**What you need to do**. Whatever precedes the line containing "The width and" is not copied; that line and every line after it through the final one below are copied exactly, except pictures.
• • • • • • •
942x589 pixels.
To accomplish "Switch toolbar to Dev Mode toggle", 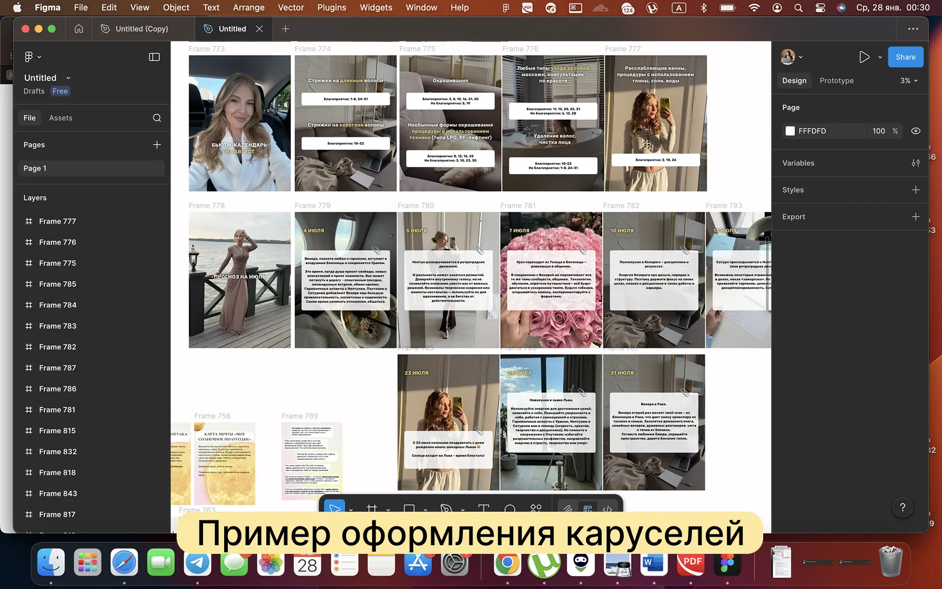I will point(608,509).
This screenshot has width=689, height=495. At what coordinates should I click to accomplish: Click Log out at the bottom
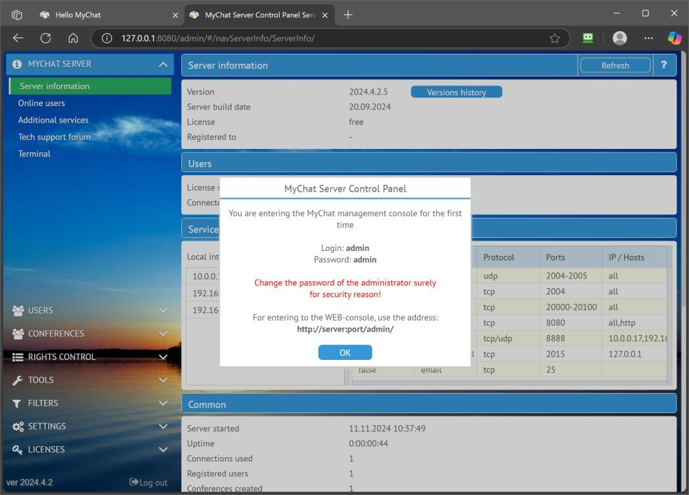tap(149, 483)
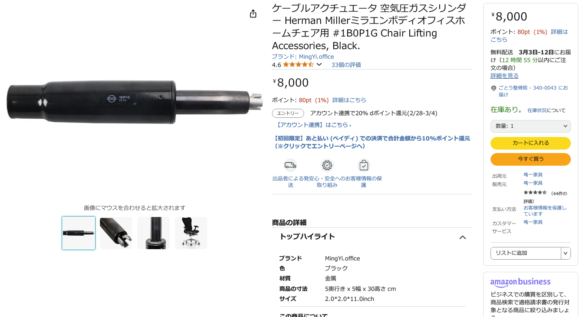Image resolution: width=580 pixels, height=317 pixels.
Task: Open the star rating popover chevron
Action: pos(319,65)
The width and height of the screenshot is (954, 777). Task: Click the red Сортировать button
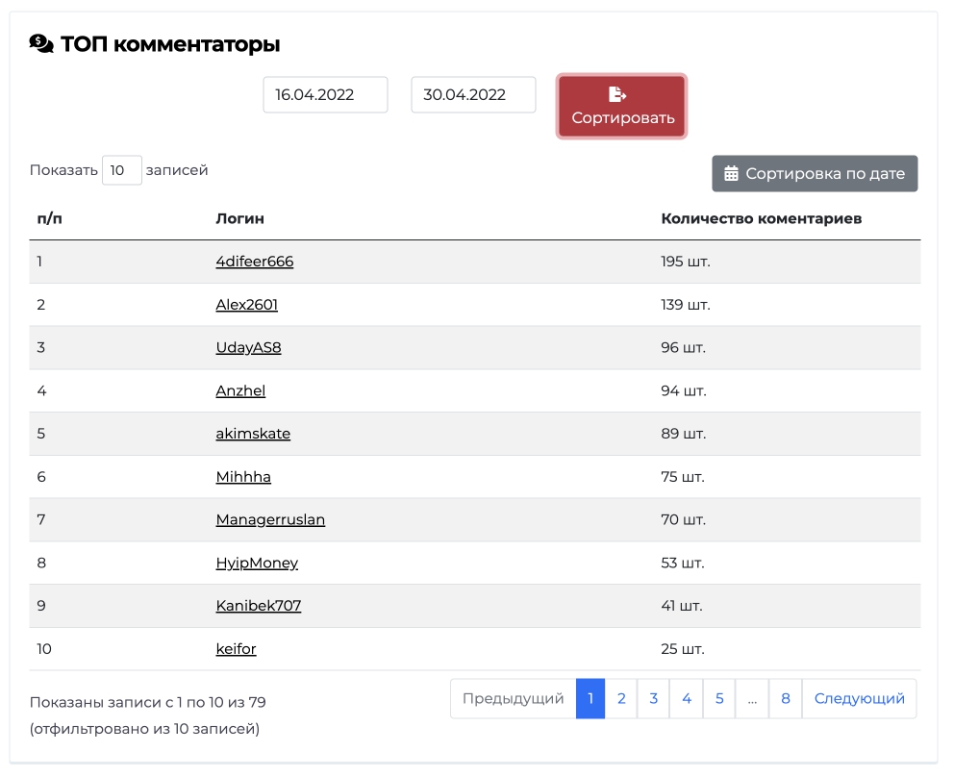tap(622, 107)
• • • • • • •
**Result of this exercise**.
The width and height of the screenshot is (954, 777). Task: Click the red Сортировать button
tap(622, 107)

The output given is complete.